Und haben die Schatzgöttinnen den Jungen nicht vielleicht auch von seiner schweren Arbeit erlöst und seiner eigentlichen Bestimmung als Musiker zugeführt? ist eine neue Idee, die nun aufkommt.

So entfaltet sich in den Beschreibungsgruppen eine interkulturelle Auseinandersetzung, die vom Einholen von Informationen bis hin zur Entdeckung der eigenen Erfahrung im Fremden reicht. Im zunächst Fremden schimmert nun zugleich Bekanntes, Vertrautes auf, welches bisher noch nicht bedacht wurde. Das wird als eine unverhoffte Bereicherung erlebt.

5. Außenperspektive

Mit dem Einholen von Informationen über den kulturellen Kontext des Märchens soll nun die Perspektive des Erlebens der europäischen Hörer:innen ergänzt werden. Dieser methodische Schritt fand nicht mehr in den Beschreibungsgruppen, sondern nachträglich statt, auch wenn einige der Fragestellungen innerhalb der Beschreibungsgruppen entstanden.

5.1 Von Schatzgöttinnen und Nats

Was sind Schatzgöttinnen? Und was ist ein U Shin Gyi? Vom Aufzeichner des Märchens erfahren wir darüber nichts. Über weitere Quellen aber lässt sich recherchieren: Es gibt in der mythologischen Legendenwelt Burmas eine ganze Reihe von geistigen Wesen, Dämonen und Nats mit jeweils unterschiedlichen Eigenschaften, hierarchischen Positionen und Kräften. Zu ihnen gehören auch die, die Sendker als Schatzgöttinnen bezeichnet, wobei der von Sendker in der Übersetzung gewählte Begriff Götter eher unüblich zu sein scheint. Sie kommen am nächsten dem, was in der Liste der Nats als Ottsa-Saunk oder Thaik nan shin bezeichnet wird. Erstere sind aufgrund ihrer starken Bindung an Gegenstände oder Orte dazu verflucht, die Erde zu durchstreifen, letztere aufgrund ihrer Gier nach Schätzen in ihrem früheren menschlichen Dasein mit der Bewachung der Schätze Buddhas beauftragt (vgl.
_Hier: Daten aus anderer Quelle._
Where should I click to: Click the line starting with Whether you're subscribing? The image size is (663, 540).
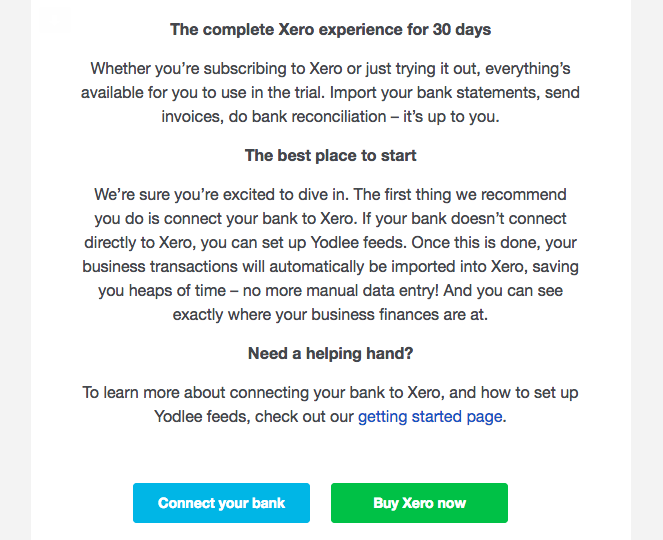click(330, 69)
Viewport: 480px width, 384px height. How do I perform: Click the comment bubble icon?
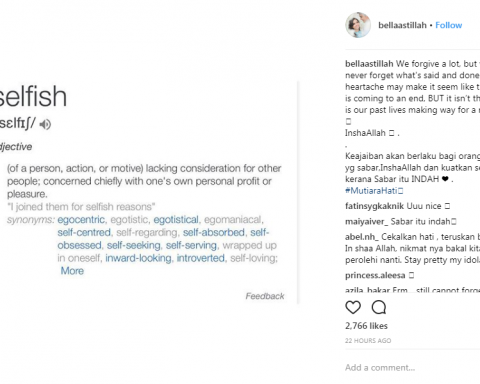379,307
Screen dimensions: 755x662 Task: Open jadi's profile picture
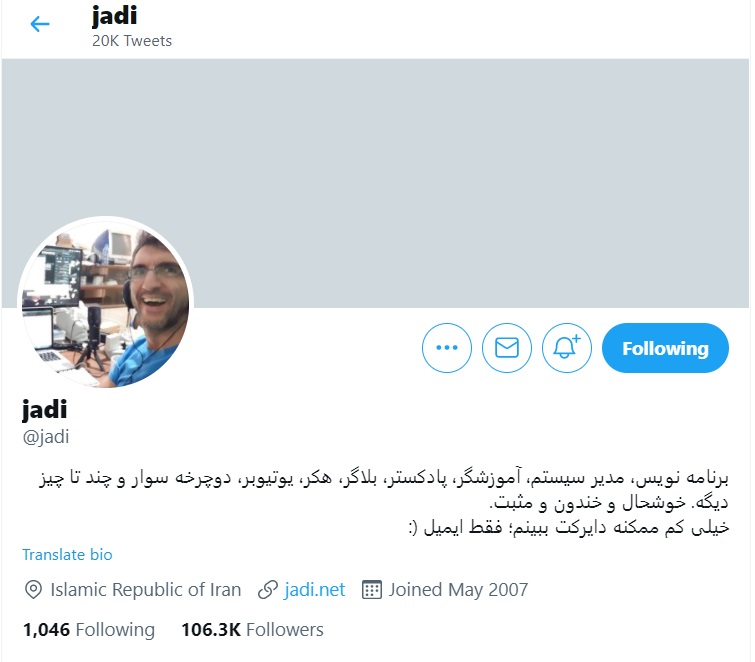(105, 302)
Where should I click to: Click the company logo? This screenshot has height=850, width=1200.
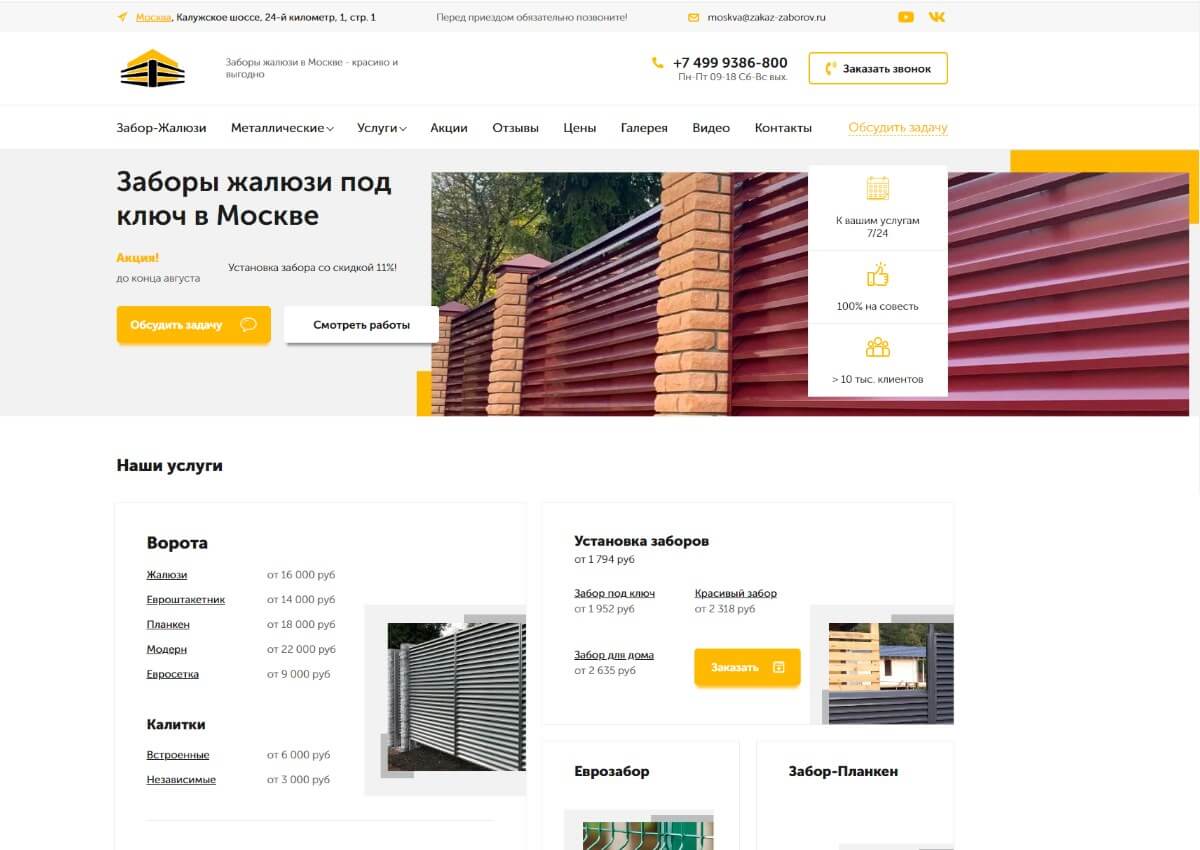(153, 68)
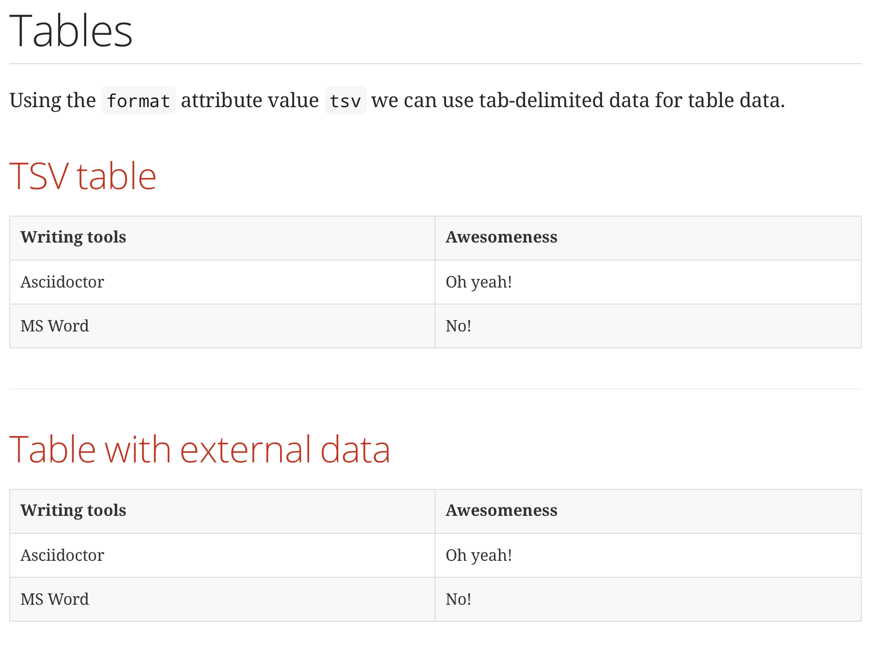Click "MS Word" in the external data table
This screenshot has height=646, width=873.
pyautogui.click(x=55, y=599)
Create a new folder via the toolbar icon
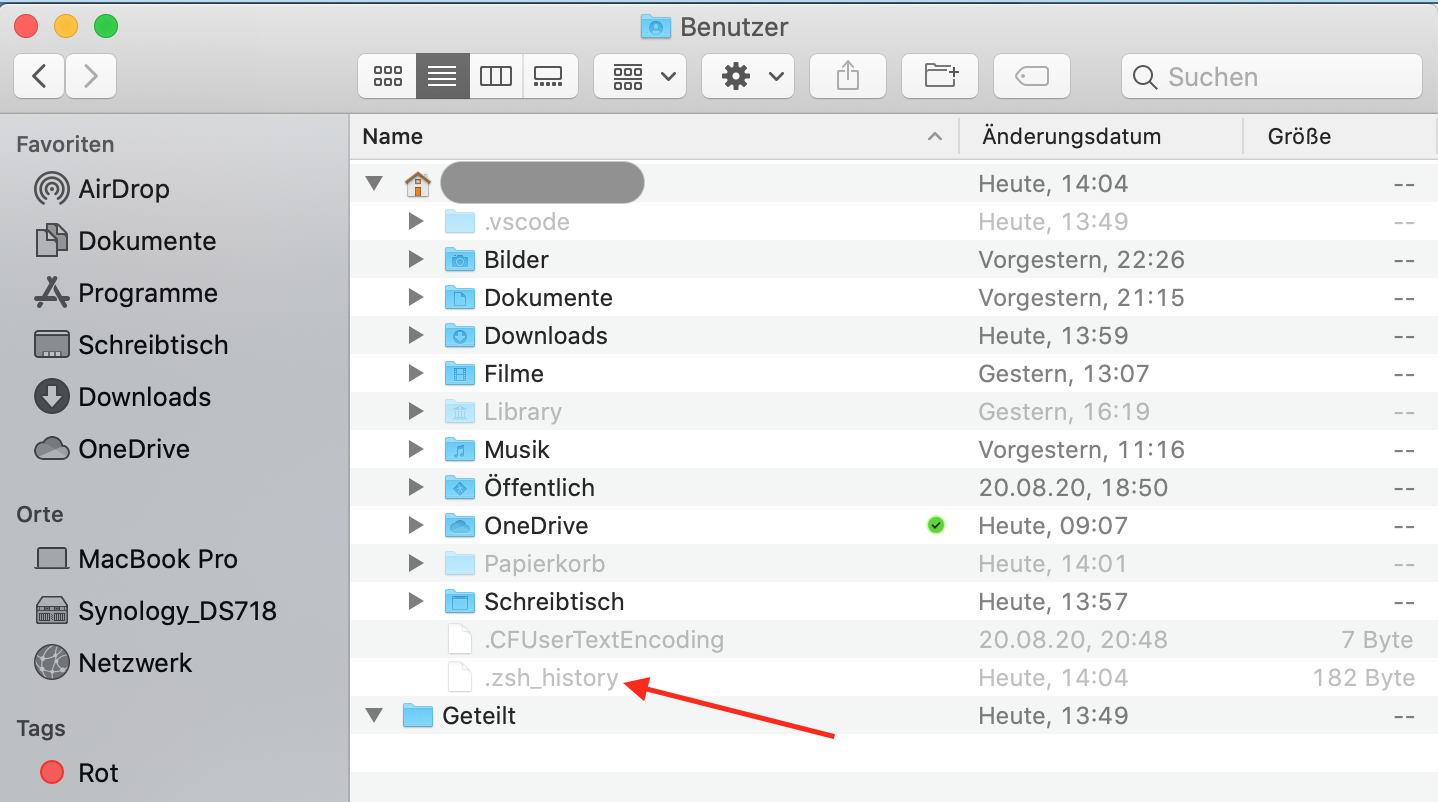This screenshot has height=802, width=1438. point(939,76)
Aung 1958).

Auch Maung Shin wird in einen Nat verwandelt. Nats sind übernatürliche Wesen. Viele von ihnen wandelten einst als Menschen auf der Erde und sind Opfer einer ungerechten Herrschaft oder sie waren der Willkür eines Königs ausgeliefert, mit tödlichem Ausgang. Hinter vielen Nats stehen ergreifende Geschichten von Liebe oder Leid. Einmal zum Nat geworden können diese Zwischenwesen die Menschen sowohl beschützen als ihnen auch Unheil bringen (vgl. Informationen der Botschaft Myanmars).
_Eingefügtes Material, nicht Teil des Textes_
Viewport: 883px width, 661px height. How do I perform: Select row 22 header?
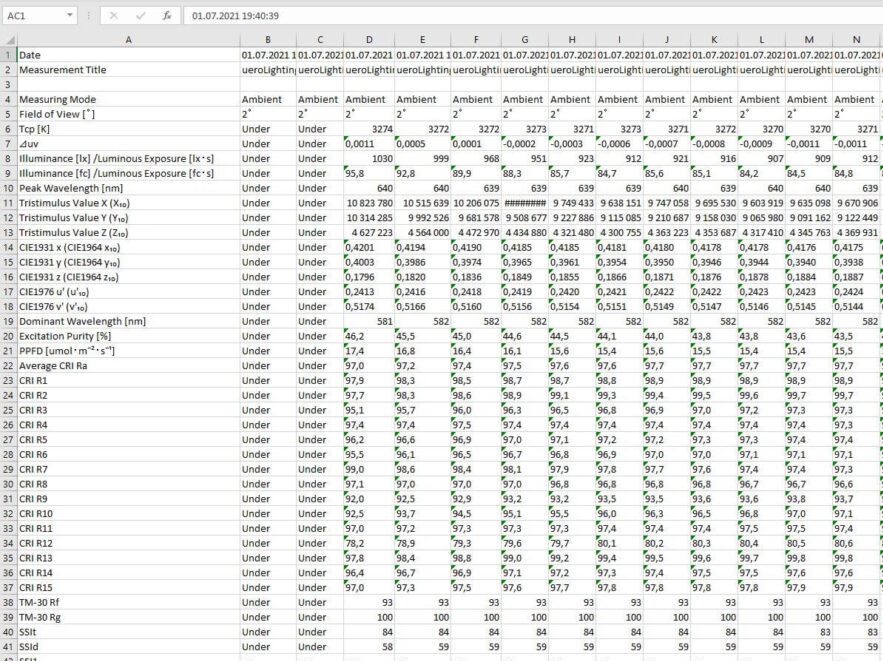[x=8, y=366]
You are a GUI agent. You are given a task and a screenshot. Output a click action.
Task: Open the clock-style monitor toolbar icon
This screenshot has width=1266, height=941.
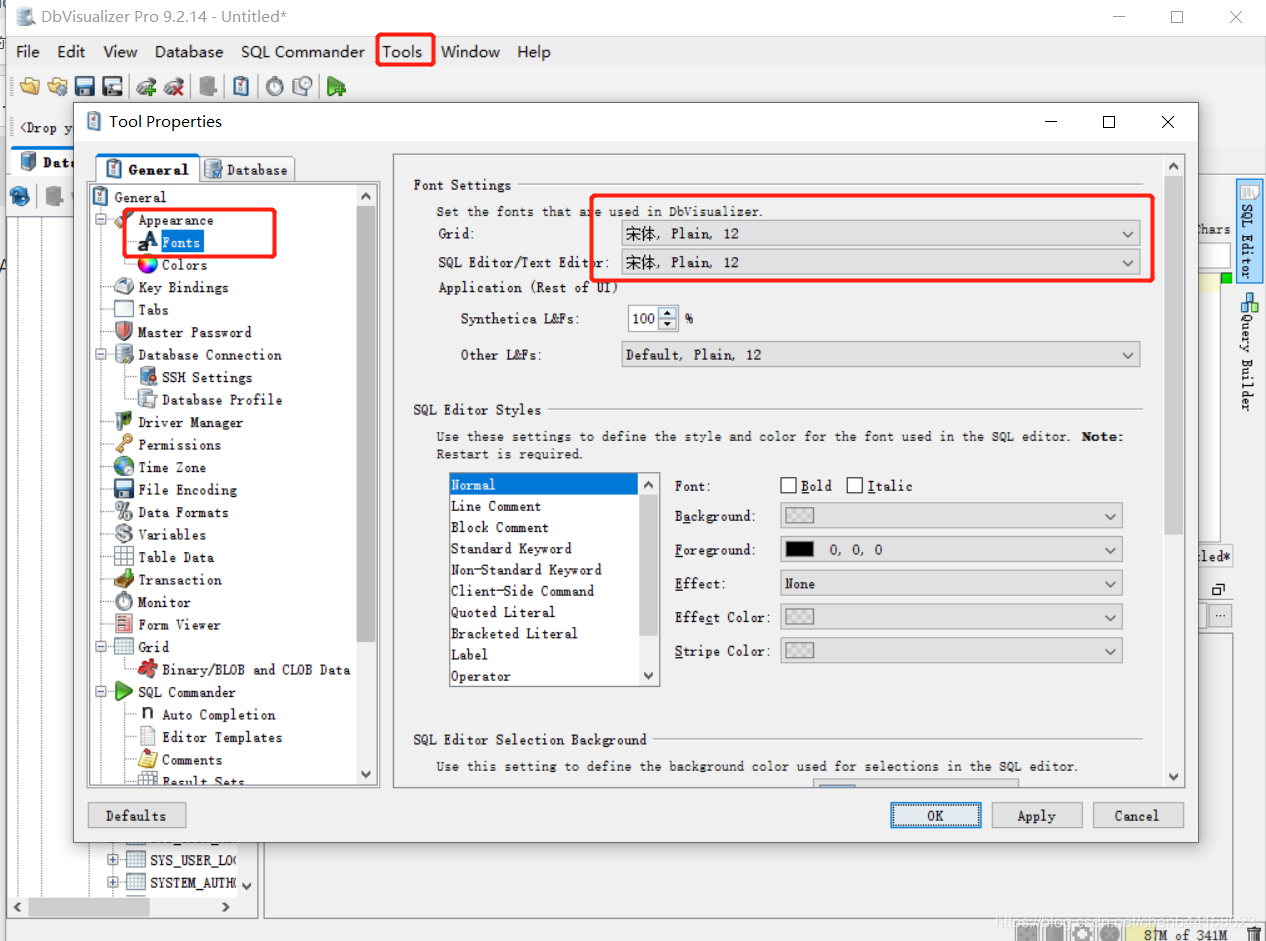(274, 86)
Nats sind im Leben der Burman:innen[5] deutlich präsenter, wirklichkeitsnäher als es die Feen, Elfen oder Trolle für uns sind (vgl. Sadan 2005). Sie mischen sich durchgängig in das Leben der Menschen ein. Man befragt sie, opfert ihnen und stimmt sie milde, um ein gutes Leben zu haben. Man widmet ihnen kleine Altäre im eigenen Zuhause, es gibt sie als kunstvoll gestaltete Figuren und es gibt Festivals und kleine intime Bräuche, bei denen man sie darstellt.
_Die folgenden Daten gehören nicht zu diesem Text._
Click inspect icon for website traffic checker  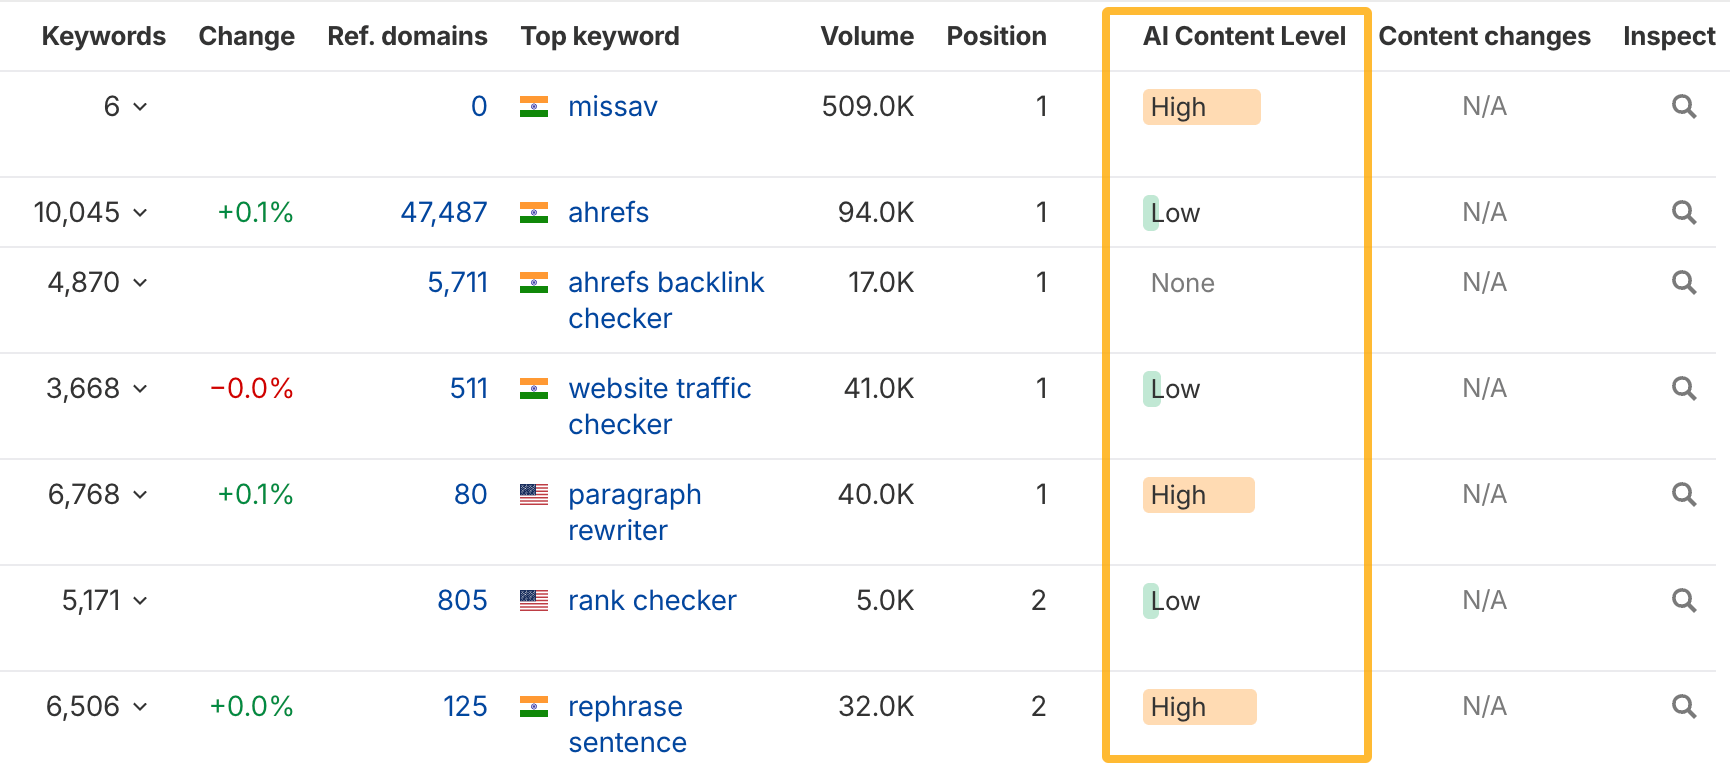click(1684, 388)
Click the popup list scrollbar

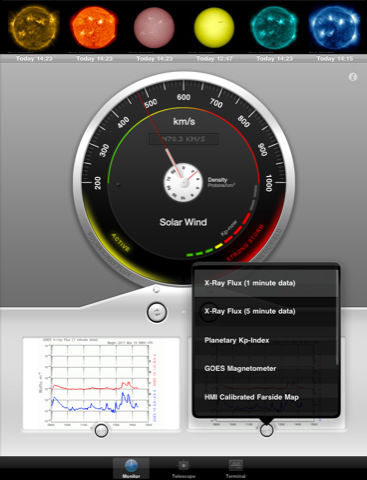(338, 317)
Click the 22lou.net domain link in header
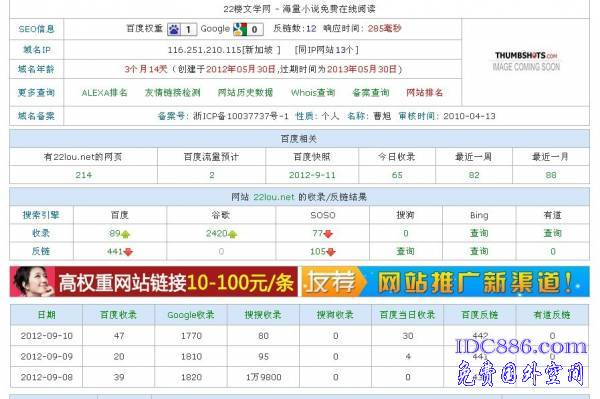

Der Junge mit der Harfe wird, so das Märchen, zu einem Nat, dessen Name U Shin Gyi ist, das heißt übersetzt: Herrscher des Meeres. Hier nun wird deutlich, dass das, was sich für uns als Märchen lesen und verstehen lässt, in Burma durchaus auch eine Legende mit einer konkreten Gestalt ist. U Shin Gyi wird im Irrywaddy-Delta als wohlwollender Schutzgeist der Wasserwege verehrt. In Darstellungen hat er seine Harfe in der Hand. Neben ihm findet sich häufig als Zeichen seiner Macht ein Tiger und ein Krokodil.

Abb. 2: Hintha: Statue von U Shin Gyi in der Kyauktan-Yele-Pagode

Als Legende gibt es weitere Versionen der Geschichte: In einer ist U Shin Gyi eher der Handelnde als das Opfer, denn dort heißt es, dass er es erlaubte zu ertrinken, um die Geister zu erfreuen und um im Gegenzug zu einem Nat zu werden.[6] (Eine auch in einer Beschreibergruppe aufgekommene Variante im jüdisch-christlichen Kontext.) Ihm zu Ehren wird jedes Jahr im März ein Nat-Festival abgehalten und es scheint weitere Bräuche zu geben. Ein eindrucksvolles Youtube-Video zeigt, wie der Brauch um U Shin Gyi im Alltag gelebt wird.[7]

5.2 Sandelholz

Gefragt wurde in den Gruppen auch nach der Bedeutung der gelben Sandelholzbäume. Wofür stehen sie? Haben sie für uns und für das Land, aus dem das Märchen kommt, eine vergleichbare Bedeutung?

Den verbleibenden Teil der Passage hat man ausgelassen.